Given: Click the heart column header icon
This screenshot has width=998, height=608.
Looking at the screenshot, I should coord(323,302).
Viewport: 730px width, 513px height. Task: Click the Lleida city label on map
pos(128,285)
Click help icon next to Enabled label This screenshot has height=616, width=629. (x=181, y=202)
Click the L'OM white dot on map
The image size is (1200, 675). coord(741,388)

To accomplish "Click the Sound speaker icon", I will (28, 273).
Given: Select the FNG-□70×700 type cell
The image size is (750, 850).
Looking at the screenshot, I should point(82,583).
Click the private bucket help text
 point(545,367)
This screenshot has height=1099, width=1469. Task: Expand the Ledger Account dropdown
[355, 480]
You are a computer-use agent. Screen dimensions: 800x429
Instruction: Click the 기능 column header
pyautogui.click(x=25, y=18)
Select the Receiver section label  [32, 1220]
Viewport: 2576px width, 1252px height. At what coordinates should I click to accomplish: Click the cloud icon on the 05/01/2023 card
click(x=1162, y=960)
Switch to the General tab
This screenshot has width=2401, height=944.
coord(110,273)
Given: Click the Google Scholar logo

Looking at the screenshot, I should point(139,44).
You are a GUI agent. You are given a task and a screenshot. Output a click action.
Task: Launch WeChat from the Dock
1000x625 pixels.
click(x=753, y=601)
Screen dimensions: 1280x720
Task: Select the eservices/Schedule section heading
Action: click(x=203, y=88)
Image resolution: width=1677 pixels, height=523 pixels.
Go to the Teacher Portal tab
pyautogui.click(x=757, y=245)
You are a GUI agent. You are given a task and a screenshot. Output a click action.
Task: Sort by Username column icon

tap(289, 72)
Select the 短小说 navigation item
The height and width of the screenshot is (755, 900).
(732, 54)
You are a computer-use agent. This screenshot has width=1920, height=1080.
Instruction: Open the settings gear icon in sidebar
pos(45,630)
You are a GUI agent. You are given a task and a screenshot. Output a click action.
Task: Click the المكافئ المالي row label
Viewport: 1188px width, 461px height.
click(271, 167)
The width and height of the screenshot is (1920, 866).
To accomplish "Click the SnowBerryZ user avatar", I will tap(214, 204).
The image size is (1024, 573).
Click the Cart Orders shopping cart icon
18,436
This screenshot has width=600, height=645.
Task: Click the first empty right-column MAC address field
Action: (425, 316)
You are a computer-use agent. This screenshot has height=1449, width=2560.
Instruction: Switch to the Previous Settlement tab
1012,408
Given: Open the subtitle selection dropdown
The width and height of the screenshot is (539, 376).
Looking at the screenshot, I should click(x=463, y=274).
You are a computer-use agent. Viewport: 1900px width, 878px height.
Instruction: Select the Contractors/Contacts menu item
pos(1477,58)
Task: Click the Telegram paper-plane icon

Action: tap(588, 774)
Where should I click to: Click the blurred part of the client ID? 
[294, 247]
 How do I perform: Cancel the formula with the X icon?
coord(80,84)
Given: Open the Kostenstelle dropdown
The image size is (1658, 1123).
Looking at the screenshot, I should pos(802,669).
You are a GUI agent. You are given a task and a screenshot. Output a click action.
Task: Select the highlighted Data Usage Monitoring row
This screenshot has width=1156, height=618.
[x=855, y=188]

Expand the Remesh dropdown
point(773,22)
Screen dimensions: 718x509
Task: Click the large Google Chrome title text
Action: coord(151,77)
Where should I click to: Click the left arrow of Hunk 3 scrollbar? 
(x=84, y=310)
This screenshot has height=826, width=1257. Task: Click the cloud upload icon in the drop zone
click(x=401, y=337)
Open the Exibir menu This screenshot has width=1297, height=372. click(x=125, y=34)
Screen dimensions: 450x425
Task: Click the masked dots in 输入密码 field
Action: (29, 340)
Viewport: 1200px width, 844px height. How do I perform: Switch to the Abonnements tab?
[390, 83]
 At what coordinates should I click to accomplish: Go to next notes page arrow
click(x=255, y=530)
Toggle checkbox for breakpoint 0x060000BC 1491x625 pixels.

++++++++

Print out every record, character for character.

▶ _Answer to this task_
Given: Click the heart column header icon
This screenshot has width=998, height=608.
Looking at the screenshot, I should coord(323,302).
Viewport: 730px width, 513px height. Task: Click the Lleida city label on map
pos(128,285)
Click help icon next to Enabled label This screenshot has height=616, width=629. (x=181, y=202)
Click the L'OM white dot on map
The image size is (1200, 675). coord(741,388)

To accomplish "Click the Sound speaker icon", I will (28, 273).
Given: Select the FNG-□70×700 type cell
The image size is (750, 850).
Looking at the screenshot, I should point(82,583).
Click the private bucket help text
 point(545,367)
This screenshot has height=1099, width=1469. Task: Expand the Ledger Account dropdown
[355, 480]
You are a computer-use agent. Screen dimensions: 800x429
Instruction: Click the 기능 column header
pyautogui.click(x=25, y=18)
Select the Receiver section label  [32, 1220]
Viewport: 2576px width, 1252px height. At what coordinates should I click to accomplish: Click the cloud icon on the 05/01/2023 card
click(x=1162, y=960)
Switch to the General tab
This screenshot has width=2401, height=944.
coord(110,273)
Given: Click the Google Scholar logo

Looking at the screenshot, I should point(139,44).
You are a GUI agent. You are given a task and a screenshot. Output a click action.
Task: Launch WeChat from the Dock
1000x625 pixels.
click(x=753, y=601)
Screen dimensions: 1280x720
Task: Select the eservices/Schedule section heading
Action: click(x=203, y=88)
Image resolution: width=1677 pixels, height=523 pixels.
Go to the Teacher Portal tab
pyautogui.click(x=757, y=245)
You are a GUI agent. You are given a task and a screenshot. Output a click action.
Task: Sort by Username column icon

tap(289, 72)
Select the 短小说 navigation item
The height and width of the screenshot is (755, 900).
(732, 54)
You are a computer-use agent. This screenshot has width=1920, height=1080.
Instruction: Open the settings gear icon in sidebar
pos(45,630)
You are a GUI agent. You are given a task and a screenshot. Output a click action.
Task: Click the المكافئ المالي row label
Viewport: 1188px width, 461px height.
click(271, 167)
The width and height of the screenshot is (1920, 866).
To accomplish "Click the SnowBerryZ user avatar", I will tap(214, 204).
The image size is (1024, 573).
Click the Cart Orders shopping cart icon
18,436
This screenshot has width=600, height=645.
Task: Click the first empty right-column MAC address field
Action: (425, 316)
You are a computer-use agent. This screenshot has height=1449, width=2560.
Instruction: Switch to the Previous Settlement tab
1012,408
Given: Open the subtitle selection dropdown
The width and height of the screenshot is (539, 376).
Looking at the screenshot, I should click(x=463, y=274).
You are a computer-use agent. Viewport: 1900px width, 878px height.
Instruction: Select the Contractors/Contacts menu item
pos(1477,58)
Task: Click the Telegram paper-plane icon

Action: tap(588, 774)
Where should I click to: Click the blurred part of the client ID? 
[294, 247]
 How do I perform: Cancel the formula with the X icon?
coord(80,84)
Given: Open the Kostenstelle dropdown
The image size is (1658, 1123).
Looking at the screenshot, I should pos(802,669).
You are a GUI agent. You are given a task and a screenshot. Output a click action.
Task: Select the highlighted Data Usage Monitoring row
This screenshot has width=1156, height=618.
[x=855, y=188]

Expand the Remesh dropdown
point(773,22)
Screen dimensions: 718x509
Task: Click the large Google Chrome title text
Action: coord(151,77)
Where should I click to: Click the left arrow of Hunk 3 scrollbar? 
(x=84, y=310)
This screenshot has height=826, width=1257. Task: Click the cloud upload icon in the drop zone
click(x=401, y=337)
Open the Exibir menu This screenshot has width=1297, height=372. click(x=125, y=34)
Screen dimensions: 450x425
Task: Click the masked dots in 输入密码 field
Action: (29, 340)
Viewport: 1200px width, 844px height. How do I perform: Switch to the Abonnements tab?
[390, 83]
 At what coordinates should I click to accomplish: Go to next notes page arrow
click(x=255, y=530)
Toggle checkbox for breakpoint 0x060000BC 1491x625 pixels.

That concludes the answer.